> STATED TASK
Copy the records below, changing every "computer-use agent" to "screen automation agent" and keeping everything else the same.

Start of LISTED RECORDS

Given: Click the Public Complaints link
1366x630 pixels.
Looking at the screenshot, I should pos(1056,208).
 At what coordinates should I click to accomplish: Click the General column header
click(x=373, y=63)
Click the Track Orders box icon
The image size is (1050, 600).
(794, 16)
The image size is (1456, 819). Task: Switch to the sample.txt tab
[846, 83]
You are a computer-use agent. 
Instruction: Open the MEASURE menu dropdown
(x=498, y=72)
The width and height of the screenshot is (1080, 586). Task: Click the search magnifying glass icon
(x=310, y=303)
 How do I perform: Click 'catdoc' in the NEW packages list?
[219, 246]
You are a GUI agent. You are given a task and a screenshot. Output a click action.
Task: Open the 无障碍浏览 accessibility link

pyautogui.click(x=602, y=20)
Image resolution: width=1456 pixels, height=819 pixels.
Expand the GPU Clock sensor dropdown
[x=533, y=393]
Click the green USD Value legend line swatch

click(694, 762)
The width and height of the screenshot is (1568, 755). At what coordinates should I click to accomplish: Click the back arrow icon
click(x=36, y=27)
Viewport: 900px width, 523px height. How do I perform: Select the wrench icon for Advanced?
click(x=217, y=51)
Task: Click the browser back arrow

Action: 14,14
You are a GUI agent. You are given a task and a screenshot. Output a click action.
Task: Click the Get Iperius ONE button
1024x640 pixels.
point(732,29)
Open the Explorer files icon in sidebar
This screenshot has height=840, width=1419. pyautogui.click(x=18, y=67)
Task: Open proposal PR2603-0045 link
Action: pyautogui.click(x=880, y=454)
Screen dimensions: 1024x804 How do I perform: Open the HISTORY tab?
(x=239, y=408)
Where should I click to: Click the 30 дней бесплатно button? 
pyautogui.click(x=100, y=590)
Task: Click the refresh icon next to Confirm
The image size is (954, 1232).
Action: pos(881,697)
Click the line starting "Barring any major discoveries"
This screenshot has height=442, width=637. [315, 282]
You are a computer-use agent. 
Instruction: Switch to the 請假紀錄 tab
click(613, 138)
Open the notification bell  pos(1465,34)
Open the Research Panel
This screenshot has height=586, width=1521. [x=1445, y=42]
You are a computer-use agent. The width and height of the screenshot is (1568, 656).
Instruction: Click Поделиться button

End of LISTED RECORDS

> RESPONSE TO THE TASK
Given: Click the Public Complaints link
1366x630 pixels.
Looking at the screenshot, I should pos(1056,208).
 At what coordinates should I click to accomplish: Click the General column header
click(x=373, y=63)
Click the Track Orders box icon
The image size is (1050, 600).
(794, 16)
The image size is (1456, 819). Task: Switch to the sample.txt tab
[846, 83]
You are a screen automation agent. 
Instruction: Open the MEASURE menu dropdown
(x=498, y=72)
The width and height of the screenshot is (1080, 586). Task: Click the search magnifying glass icon
(x=310, y=303)
 How do I perform: Click 'catdoc' in the NEW packages list?
[219, 246]
You are a GUI agent. You are given a task and a screenshot. Output a click action.
Task: Open the 无障碍浏览 accessibility link

pyautogui.click(x=602, y=20)
Image resolution: width=1456 pixels, height=819 pixels.
Expand the GPU Clock sensor dropdown
[x=533, y=393]
Click the green USD Value legend line swatch

click(694, 762)
The width and height of the screenshot is (1568, 755). At what coordinates should I click to accomplish: Click the back arrow icon
click(x=36, y=27)
Viewport: 900px width, 523px height. How do I perform: Select the wrench icon for Advanced?
click(x=217, y=51)
Task: Click the browser back arrow

Action: 14,14
You are a GUI agent. You are given a task and a screenshot. Output a click action.
Task: Click the Get Iperius ONE button
1024x640 pixels.
point(732,29)
Open the Explorer files icon in sidebar
This screenshot has height=840, width=1419. pyautogui.click(x=18, y=67)
Task: Open proposal PR2603-0045 link
Action: pyautogui.click(x=880, y=454)
Screen dimensions: 1024x804 How do I perform: Open the HISTORY tab?
(x=239, y=408)
Where should I click to: Click the 30 дней бесплатно button? 
pyautogui.click(x=100, y=590)
Task: Click the refresh icon next to Confirm
The image size is (954, 1232).
Action: pos(881,697)
Click the line starting "Barring any major discoveries"
This screenshot has height=442, width=637. [315, 282]
You are a screen automation agent. 
Instruction: Switch to the 請假紀錄 tab
click(613, 138)
Open the notification bell  pos(1465,34)
Open the Research Panel
This screenshot has height=586, width=1521. [x=1445, y=42]
You are a screen automation agent. The width and height of the screenshot is (1568, 656).
Instruction: Click Поделиться button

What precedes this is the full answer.